ううん、今すぐじゃないんだって。今まではアプリどうしをつなぐのに、いちいち専用の通り道を作ってたんだ。

いっちゃん

それが、みんなで使える駅みたいになるの?

こうちゃん

たぶんそんな感じ。だから新しく作るときは、専用の道じゃなくて駅の方に合わせておくと、あとがらくなんだと思う。

いっちゃん

じゃあ、急がなくていいけど覚えとくといいんだね。

まとめ

この仕組みを自分のアプリやツールに取り入れると、連携相手ごとに接続を作り込む必要が薄れます。OS が標準で仲介する以上、個別実装で固めるより、共通ルールに沿って開けておくほうが、あとからの付け替えがききます。

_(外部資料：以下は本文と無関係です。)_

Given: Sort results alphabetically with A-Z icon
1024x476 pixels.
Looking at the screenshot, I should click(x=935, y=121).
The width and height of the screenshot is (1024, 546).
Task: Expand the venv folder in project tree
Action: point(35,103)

次の一歩としては、いま設計中の AI 連携があれば、専用接続に寄せきらず MCP 準拠の口を1つ残しておくとよさそうです。標準が OS まで上がってきたのは、AI エージェントを長く育てる側にとって心強い動きだと考えられます。

他にこんな動きも

同じ WWDC 2026 で、Foundation Models API v2 も発表されました。Claude・Gemini を含む LLM を Swift の API から、端末内とサーバーの両方で呼び出せる設計です。AI をどこで動かすかの選択肢が、Apple のプラットフォーム上で広がります。